Records from a collection.
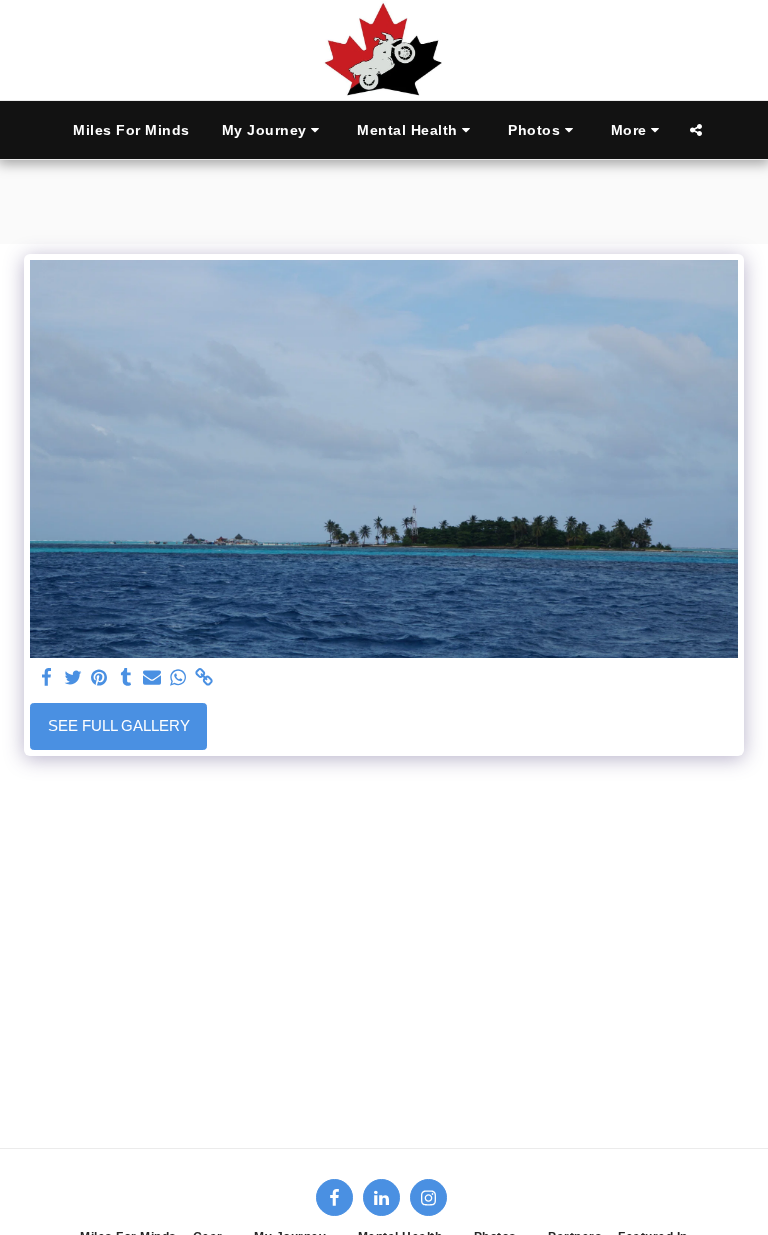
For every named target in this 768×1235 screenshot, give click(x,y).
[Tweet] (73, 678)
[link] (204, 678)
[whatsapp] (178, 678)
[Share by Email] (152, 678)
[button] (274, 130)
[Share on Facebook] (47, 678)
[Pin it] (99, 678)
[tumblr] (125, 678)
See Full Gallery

Brief. Repeat all of the data above word for word, minus the pictures.

Task response.
For every named target in this 768×1235 screenshot, give click(x,y).
[Tweet] (73, 678)
[link] (204, 678)
[whatsapp] (178, 678)
[Share by Email] (152, 678)
[button] (274, 130)
[Share on Facebook] (47, 678)
[Pin it] (99, 678)
[tumblr] (125, 678)
See Full Gallery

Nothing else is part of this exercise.